同じ講談社の人間にインタビューをするだなんて、編集者として墓穴を掘るようなものだと
批難されるかもしれないですけど、この『ファウスト』は、名状しがたい巨大な墓穴をあえて
掘るために存在している文芸雑誌だと思っていますから、望むところです。

これが太田編集長のイントロ部分の一部なのですが、えっと、同じ会社の人間だからこそ聞けることってあると思うし、名編集者の編集術にはテクニカルな興味があるし、そんなこと別に墓穴じゃないと思います。墓穴はむしろインタビューぶりです。うーん、ファンブックと思えばいいのかなあ。太田編集長は宇山さんが好きで、宇山さんが目標で、宇山さんの仕掛けた新本格ムーブメントが好きなんだなということはわかりました.だけど編集者による編集者インタビューって聞いて、そういうことは期待していないような…。これもあれでしょうか、ロッキンオン文化なんでしょうか。渋谷陽一にあこがれて入社する若いの、みたいな?あとこれは無理でしょうが、森雅裕ともめた経緯を聞いてほしかったなあ。
でもまあ、そういうぞくぞく感を楽しむために購入しているのだから、うへぇ愛好家としてはこちらも望むところです。なんか罰ゲームに使えそうですね、編集長の文章部分は。
新伝綺奈須きのこは一時期の新井素子っぽい文体だなあと。恥ずかしくて読みにくい文章でした。原田宇陀児は単純に読みにくい。元長柾木はふつう.総じて変な造語出し過ぎ。新伝綺っていうのは変な造語をばんばん出すことなのかと思わされました。あとどれも伝奇系というよりはファンタジーというかマキャモンっぽい雰囲気だなあと思いました。まあ自分の伝奇基準は半村良諸星大二郎ですが。
一冊のあちこちに太田編集長の存在を匂わせながら目次にクレジットがほとんどないという気持ち悪いつくりと(でもさすがに対談のセクションにはクレジットがありました)目次にページ数がない不便なつくりも相変わらずです。うへぇ分をたっぷり吸収するとぞくぞくして避暑にいいかも。

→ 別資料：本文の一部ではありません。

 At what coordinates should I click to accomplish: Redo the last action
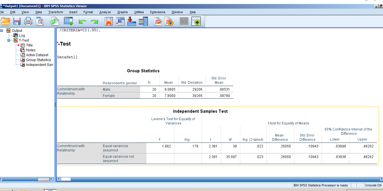coord(94,21)
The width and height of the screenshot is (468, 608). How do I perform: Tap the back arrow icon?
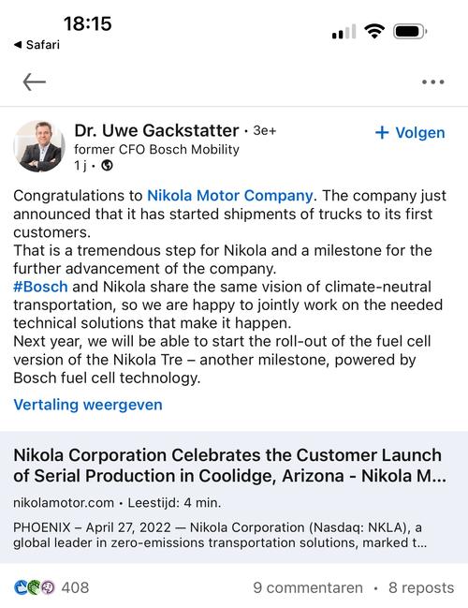click(x=34, y=82)
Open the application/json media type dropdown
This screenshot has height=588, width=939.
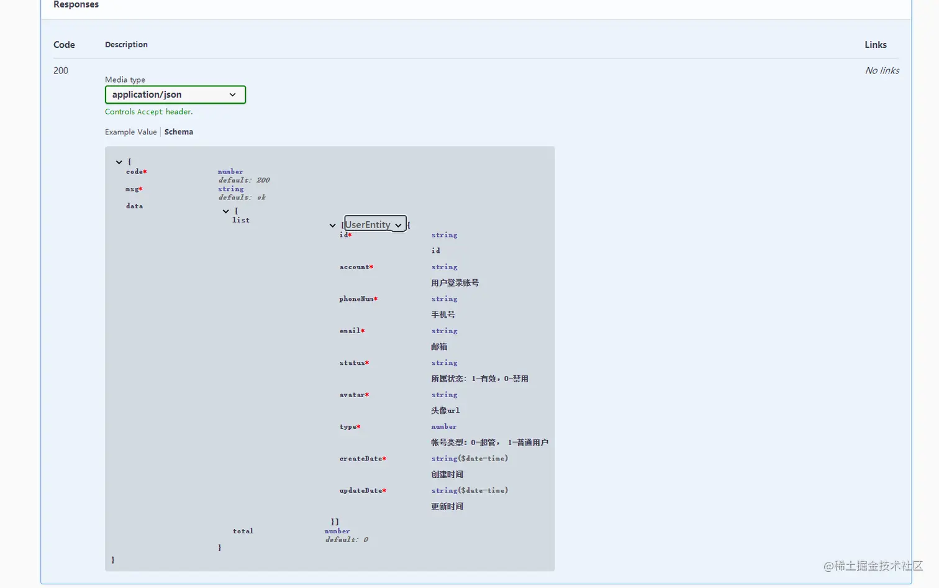(175, 94)
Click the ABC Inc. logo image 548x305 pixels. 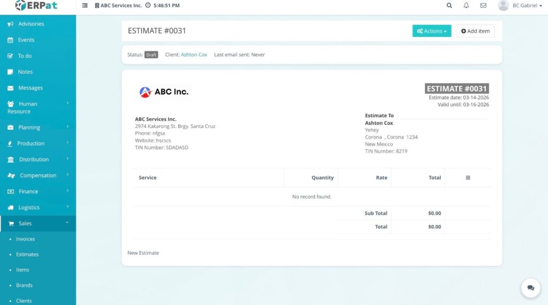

真面目な話、暑苦しく痛がゆいのをお商売の戦略としてやってるなら、うへぇうへぇ言わされるのも宣伝に荷担しているようにも思うのですが、コンテンツとしての作家陣にはまったく文句はないわけで、雑誌として成功していただきたいのも本心ですので、揶揄する楽しみを保持しつつ読みたい作家の新作を読ませてもらえるという希有な媒体のような気がしてきました。ファウストに乾杯。